In FY21, 61 companies offered to buy back shares worth ₹39,295 crore, according to data from Prime Database. This compares to 52 and 63 companies that made similar offers totaling ₹19,972 crore and ₹55,587 crore in FY20 and FY19 respectively. In FY21, eight buybacks worth ₹8,949.08 crore, or 23% of the total amount, were offered by public sector undertakings (PSUs). In comparison, there were two buybacks by PSUs worth ₹328.25 crore in FY20 and 11 worth ₹15,988.85 crore in FY19.
“Buyback is a fast route to raise money to meet divestment targets of the government. Hence, buyback is often used by PSUs whenever the government wants to raise money without undergoing the tedious process of initial public offering (IPOs), follow-on public offer (FPOs), offer for share (OFS). While deciding the mode of raising money, the government has also to consider the extent to which its stake in the company can go down. Buybacks are an efficient way to raise money as it involves reduction in the equity capital, increase in earnings per share (EPS), and increase in return ratios of the company, all of which can help in improving valuations of the company," said Deepak Jasani, retail research head, HDFC Securities.
The biggest buyback offers in FY21 were Tata Consultancy Services ( ₹16,000 crore) and Wipro ( ₹9,500 crore).
Six out of 10 biggest buyback offers in FY21 were by PSUs.

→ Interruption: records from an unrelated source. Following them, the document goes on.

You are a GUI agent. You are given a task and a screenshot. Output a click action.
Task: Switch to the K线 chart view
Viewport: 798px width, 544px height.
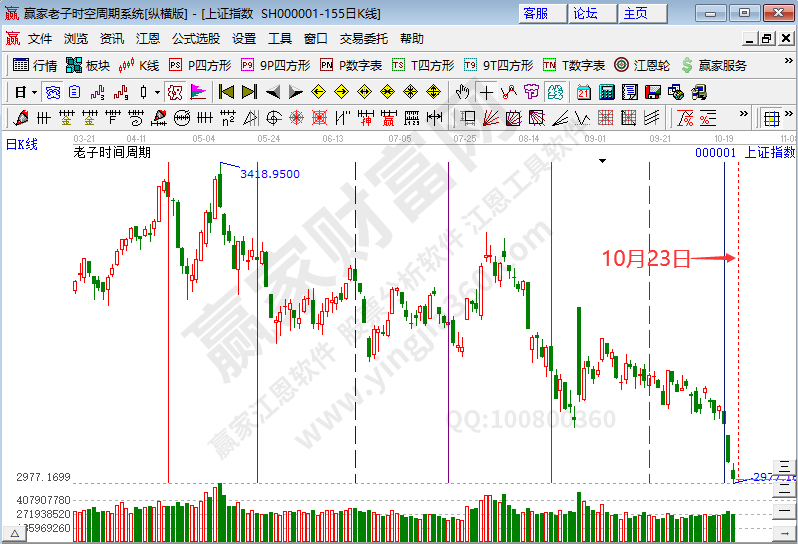click(x=138, y=65)
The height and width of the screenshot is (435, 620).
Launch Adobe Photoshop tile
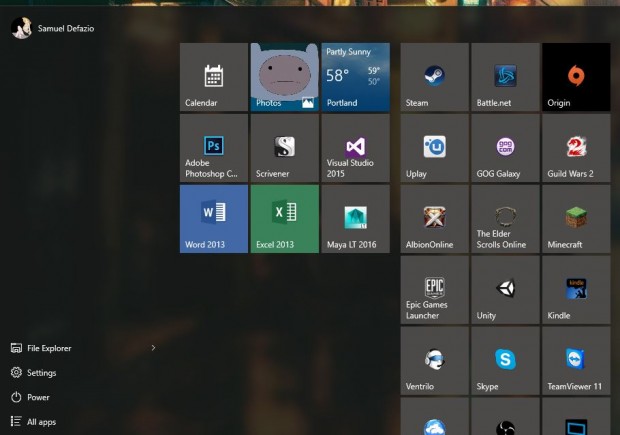pos(214,148)
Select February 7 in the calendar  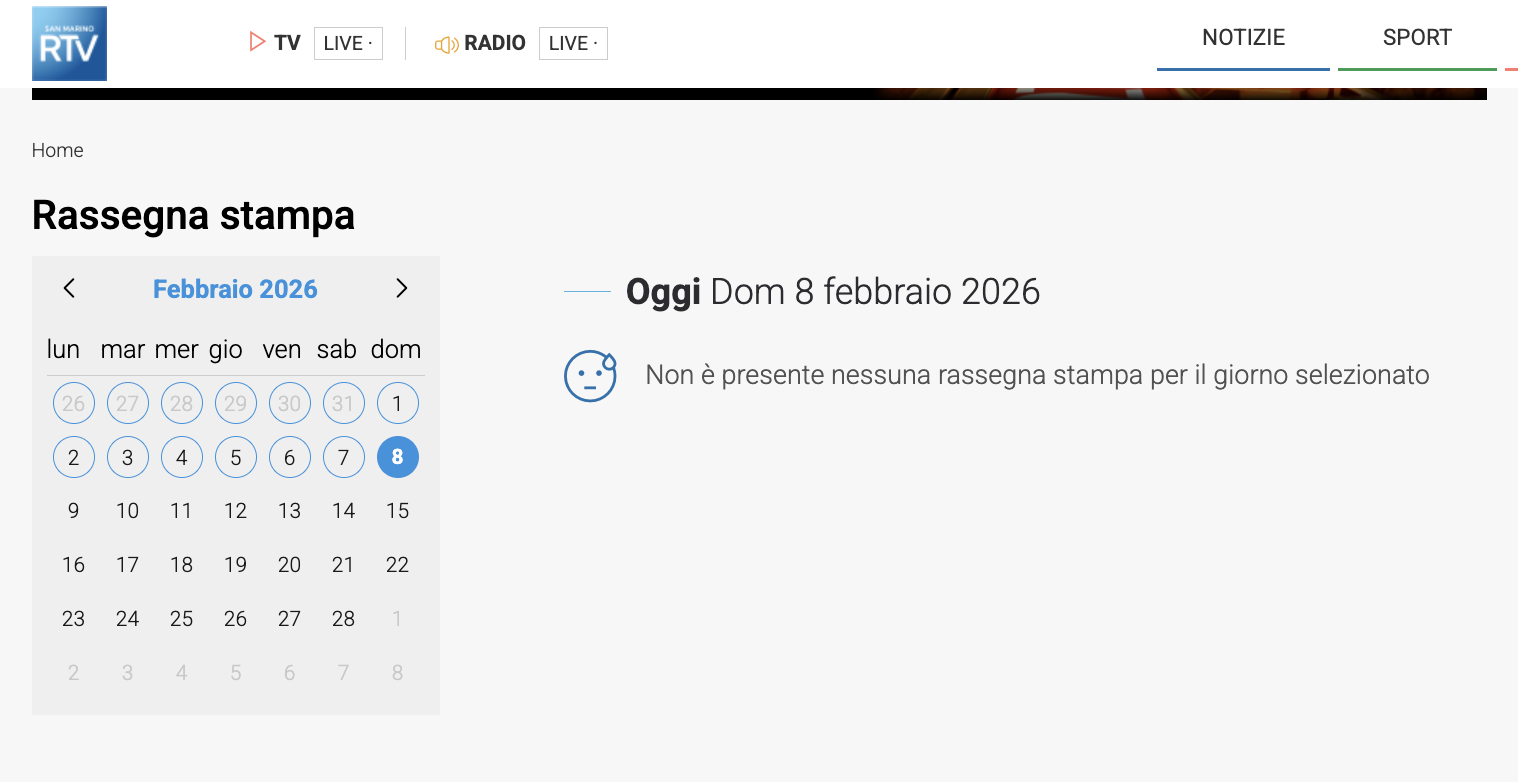pyautogui.click(x=343, y=458)
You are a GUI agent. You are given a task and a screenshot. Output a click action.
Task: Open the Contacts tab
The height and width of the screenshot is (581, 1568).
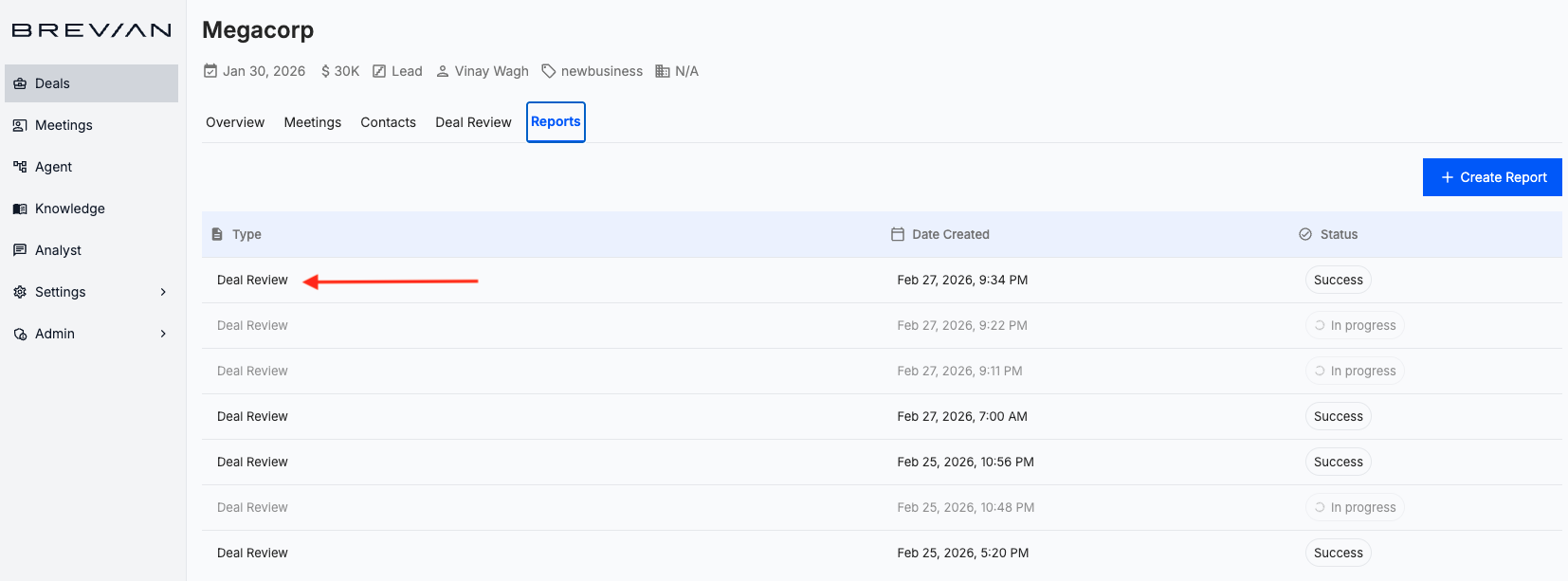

These are Hindustan Petroleum Corporation Ltd ( ₹2,500 crore), NTPC ( ₹2,275.75 crore), NMDC ( ₹1,378.06 crore), Gail India ( ₹1,046.35 crore), National Aluminium Company ( ₹749.10 crore) and Engineers India Ltd( ₹586.90 crore)
“The government announced stimulus packages to shore up economic activity and revive consumer demand, while dwindling tax revenue ( direct taxes) continue to affect the fiscal deficit. The government is thus looking at alternative, non-tax means to fill in the fiscal gap and raise revenue through disinvestment of stakes in profit making and cash-rich PSUs through buyback," said Sandip Khetan, partner and national leader, financial accounting advisory services, and Jalpa Sonchhatra, partner, financial accounting advisory services, EY India.

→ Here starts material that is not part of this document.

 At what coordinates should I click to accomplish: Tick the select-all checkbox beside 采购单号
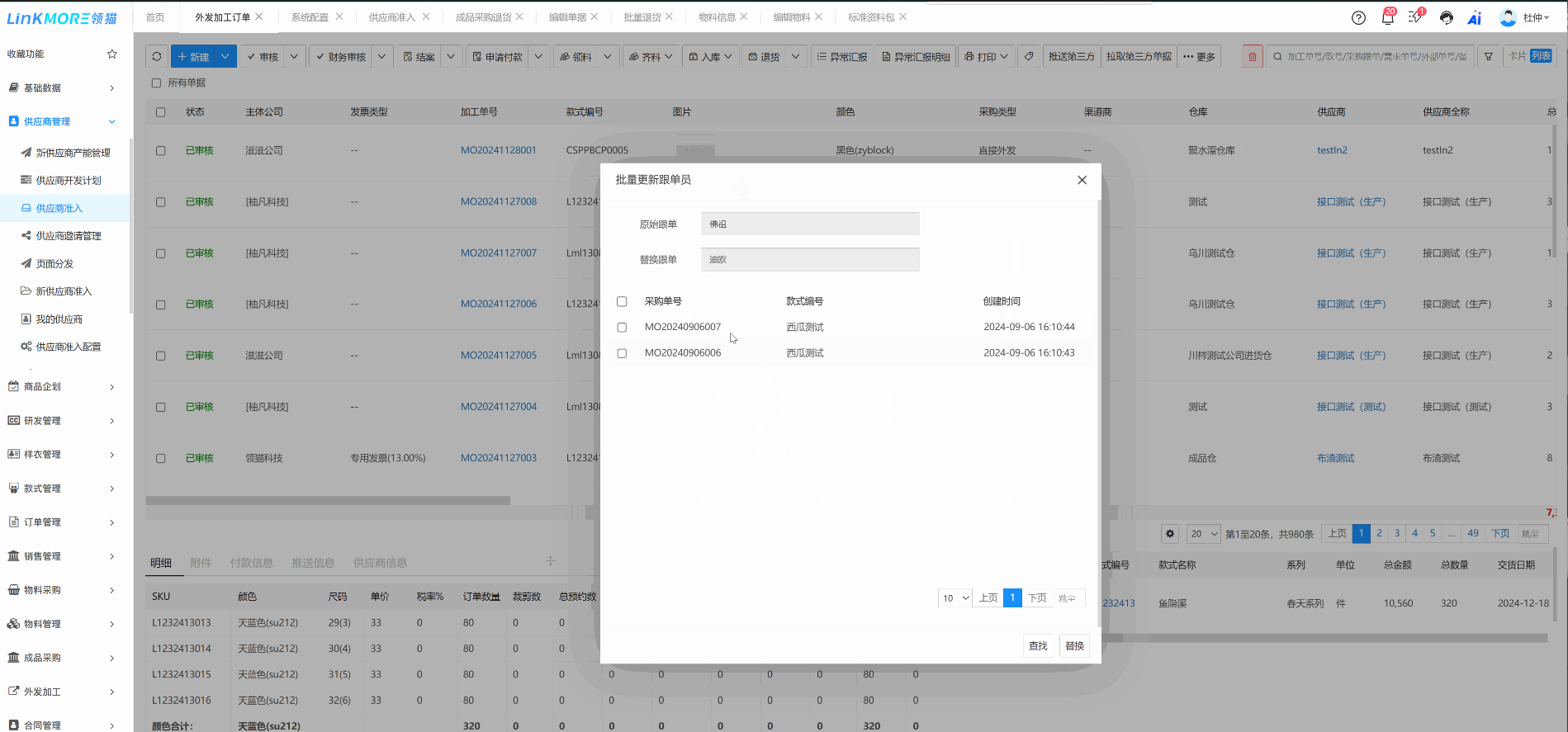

Firms with ready-to-invest cash were suddenly facing challenges in finding optimal investment options (both organic and inorganic) amid the uncertainty caused by covid-19 while also grappling with a fall in their stock prices, according to experts.

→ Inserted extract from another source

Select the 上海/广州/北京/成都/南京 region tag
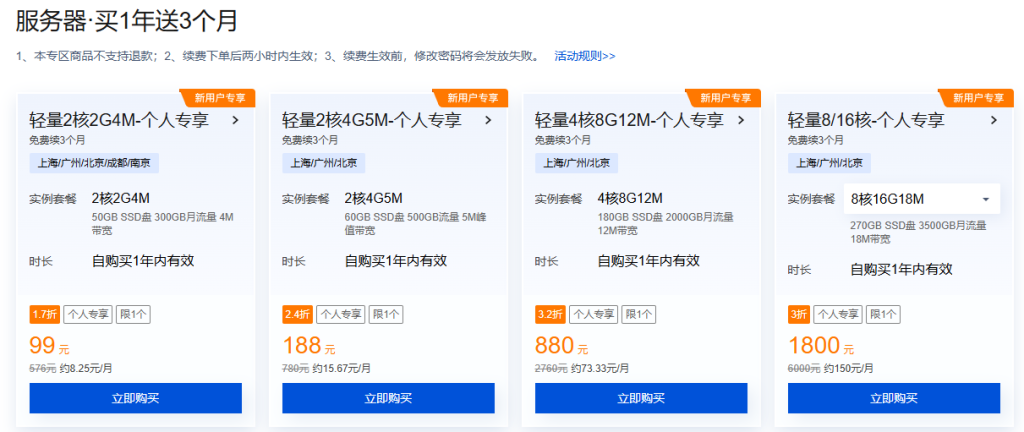(x=95, y=163)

A rise in buybacks last year was seen as a global phenomenon with companies such as Apple and Berkshire doubling their share buybacks. Another reason for the jump in buybacks is dividend distribution taxation (DDT) being in the hands of shareholders, who are mandated to pay tax on dividends received at the applicable tax rate compared to a low (capital gains) tax rate in case of buybacks.
The FY20 budget put dividend taxation in the hands of shareholders while keeping buyback taxation in hands of companies. This led to buy-backs being a favoured option to reward shareholders while managing the recapitalization of companies and improving promoter shareholding and return on capital employed (ROCE) through reduction in overall capital, Khetan and Sonchhatra said.
Considering the ongoing uncertainty, if companies find it difficult to opt for investment opportunities that would help them to increase ROCE, it would not be advisable to continue to remain seated on a big pile of cash for long without optimum returns. This will negatively impact ROCE. In that case, it would be optimal for companies to return the capital to shareholders in the form of dividend or otherwise, they said.
However, current stock price, market capitalization, debt structure and regulatory compliances are also factors to consider for this decision. The ability of companies to raise debt at a lower rate of interest has also encouraged them to return surplus capital to investors and be able to borrow at attractive rates as and when the plan around growth shapes up, Khetan and Sonchhatra said.